Staff at the shelter told Amanda that the dog’s deformity was caused by his mom, who bit him when he was two weeks old, leaving Brodie’s jaw partially shut and one eye blind.
“But he has a zest for life,” Amanda smiles. “He loves everybody and he’s just happy-go-lucky all the time.”
After Amanda adopted the dog hours after meeting him, other people who’d seen the pup’s picture asked the shelter for updates. So Amanda started posting pictures of Brodie online.
“It‘s just him being a goofball,” Amanda laughs. “Just being himself.”
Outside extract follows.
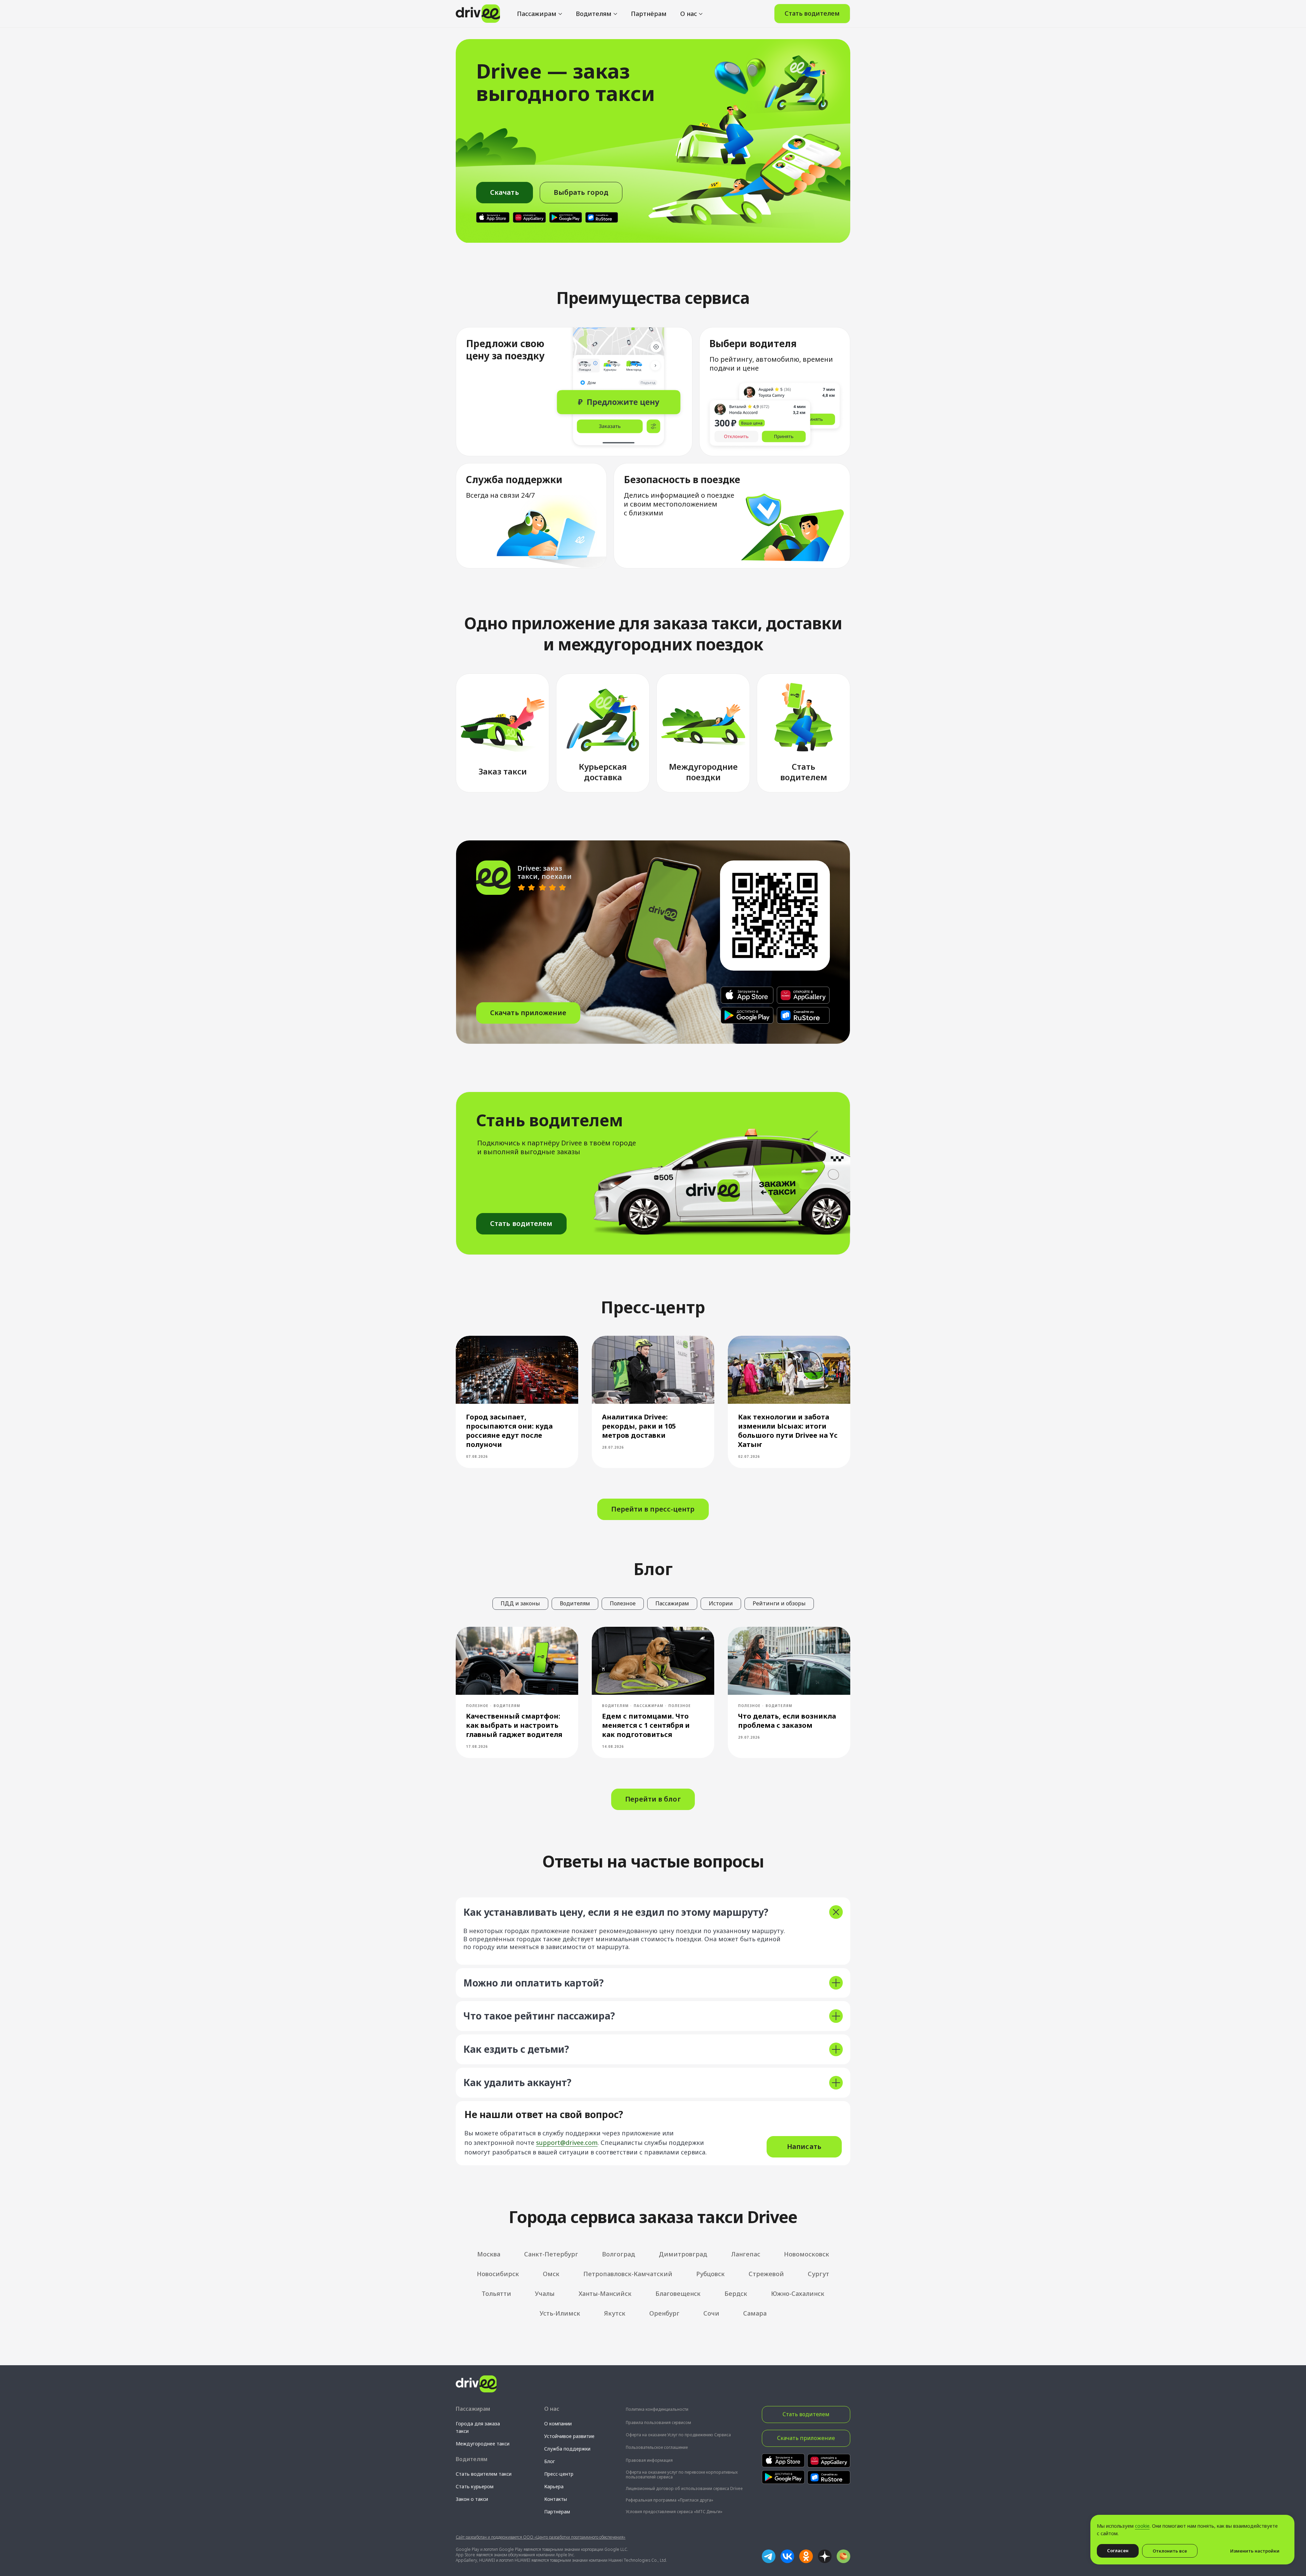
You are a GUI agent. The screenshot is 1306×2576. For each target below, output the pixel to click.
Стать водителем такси (484, 2474)
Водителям (594, 14)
Just being Brodie has inspired almost two million people to follow him on his various social media accounts, countless others to create all sorts of art inspired by him, and at least one person to get a tattoo of the canine on their calf.
“I can’t believe he’s blowing up,” said Amanda, who assumed only local people would be interested in the dog. “He has a cult following almost. It’s insane.”
Even more unimaginable was Amber being told about a similar looking dog at a shelter in Texas, adopting the pup named Raven, and enlisting a team of volunteers to transport her to B.C.
“They’re the best of friends now, like ying and yang,” Amber says. “They love each other so much. It’s pretty cute.”
While Brodie and Raven have since been profiled in print around the world, from the U.K.’s Sun, to D.C.’s Washington Post —plus an appearance in People Magazine — Amanda says she’s not sharing pictures of her pups to generate publicity, her goal is to inspire empathy.
“It’s saved my faith in humanity,” Amanda says. “It’s very nice to know that there are so many people who can look past differences and love and animal who might not be perfect.”